Trust Region Methods for Nonconvex Stochastic Optimization beyond Lipschitz Smoothness

Authors: Chenghan Xie, Chenxi Li, Chuwen Zhang, Qi Deng, Dongdong Ge, Yinyu Ye

AAAI 2024 | Conference PDF | Archive PDF | Plain Text | LLM Run Details

Reproducibility Variable Result LLM Response
Research Type Experimental We perform three sets of experiments in machine learning with a focus on DRO to justify our analysis. Figure (1a) and (1b) present the training curves of SGD, first-order (FOTRGS) and second-order (SOTRGS) trust region methods and also their corresponding variance-reduced variants on MNIST and Fashion MNIST datasets, respectively. Table (2a) and (2b) presents the test accuracy of different methods.
Researcher Affiliation Academia 1School of Information Management and Engineering, Shanghai University of Finance and Economics 2School of Mathematical Sciences, Fudan University 3Department of Management Science and Engineering, Stanford University
Pseudocode Yes Algorithm 1: The trust region framework.
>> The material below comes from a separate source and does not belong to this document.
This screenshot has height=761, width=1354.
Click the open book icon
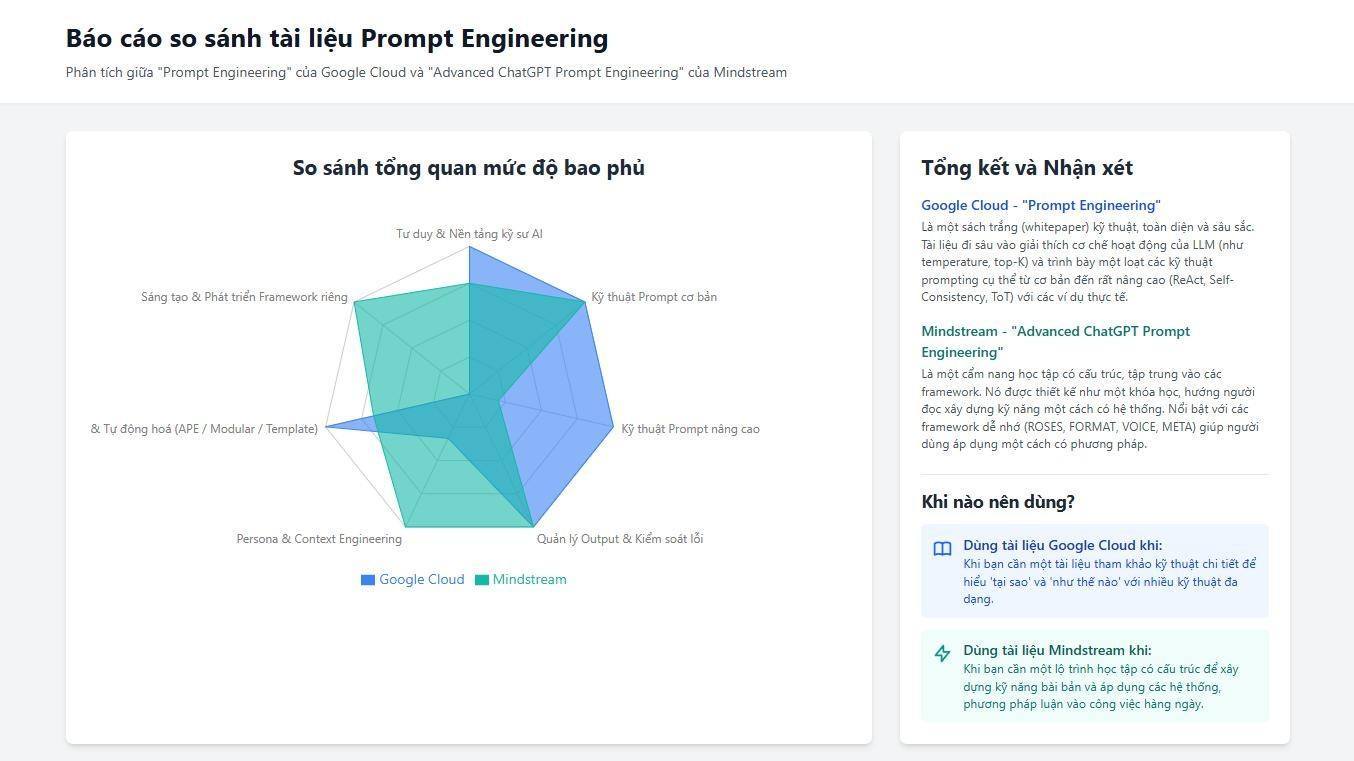(942, 549)
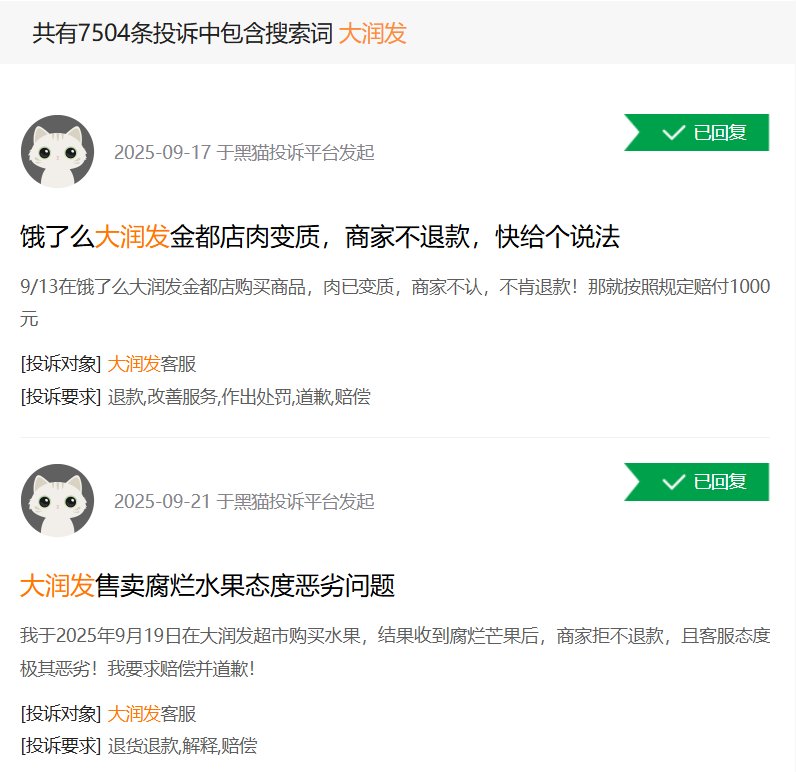Click the checkmark in the second 已回复 badge

(674, 482)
Algorithm 2: Variance-reduced trust region method.
Open Source Code Yes The complete description is left in the Appendix, and code is available at https://github.com/bzhangcw/pydrsom-dro.
Open Datasets Yes We focus on classification tasks with imbalanced distributions arising from applications with heterogeneous (but often latent) subpopulations. Since in standard datasets like MNIST, Fashion MNIST and CIFAR-10, the population ratios (number of images per class) are the same, we create a perturbed dataset that inherits a disparity (Hashimoto et al. 2018) by choosing only a subset of training samples for each one of the categories.
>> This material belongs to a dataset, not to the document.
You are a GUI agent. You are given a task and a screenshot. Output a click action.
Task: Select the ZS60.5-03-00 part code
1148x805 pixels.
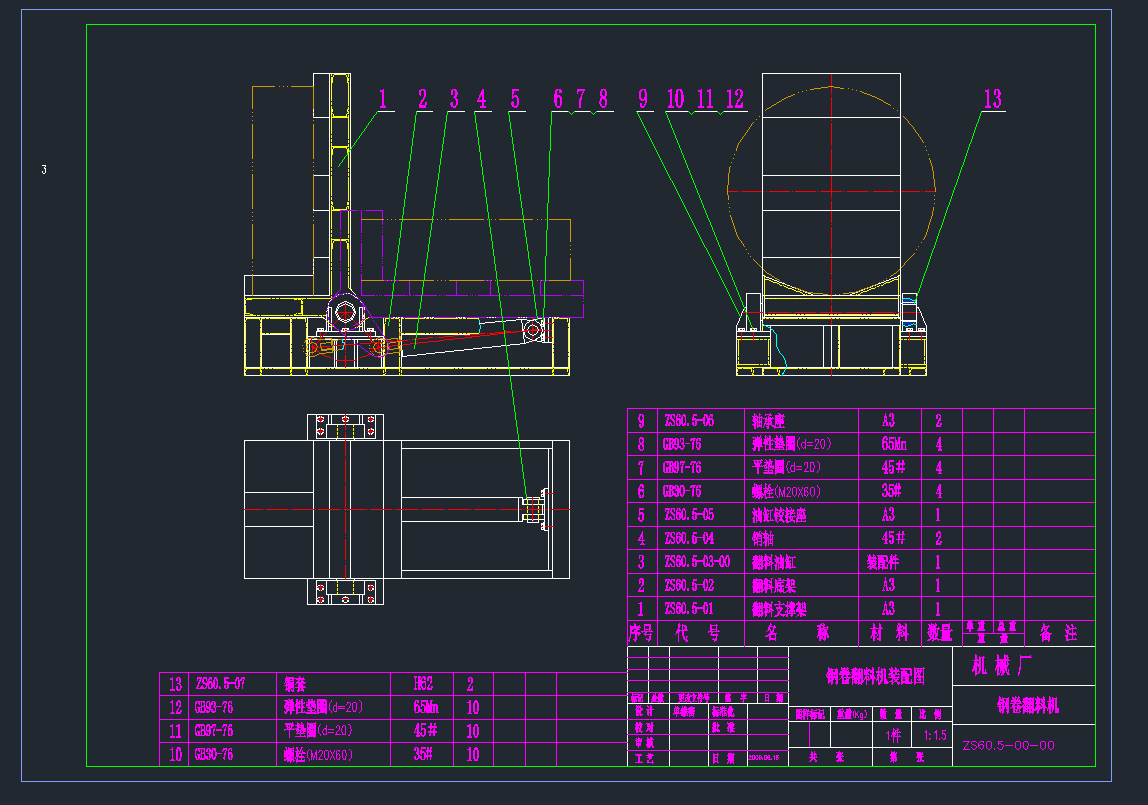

Dataset Splits No The paper mentions using training samples and reports test accuracy, but it does not specify explicit percentages or counts for training, validation, and test splits needed for reproduction.
Hardware Specification No The paper does not provide any specific details about the hardware (e.g., GPU model, CPU type, memory) used for running the experiments.
Software Dependencies No The paper does not provide specific version numbers for any software dependencies or libraries used in the experiments (e.g., Python, PyTorch, TensorFlow versions).
Experiment Setup No The paper states that a "grid search over the parameters" was performed and that "The complete description is left in the Appendix," but it does not provide specific hyperparameter values or detailed training configurations within the main text.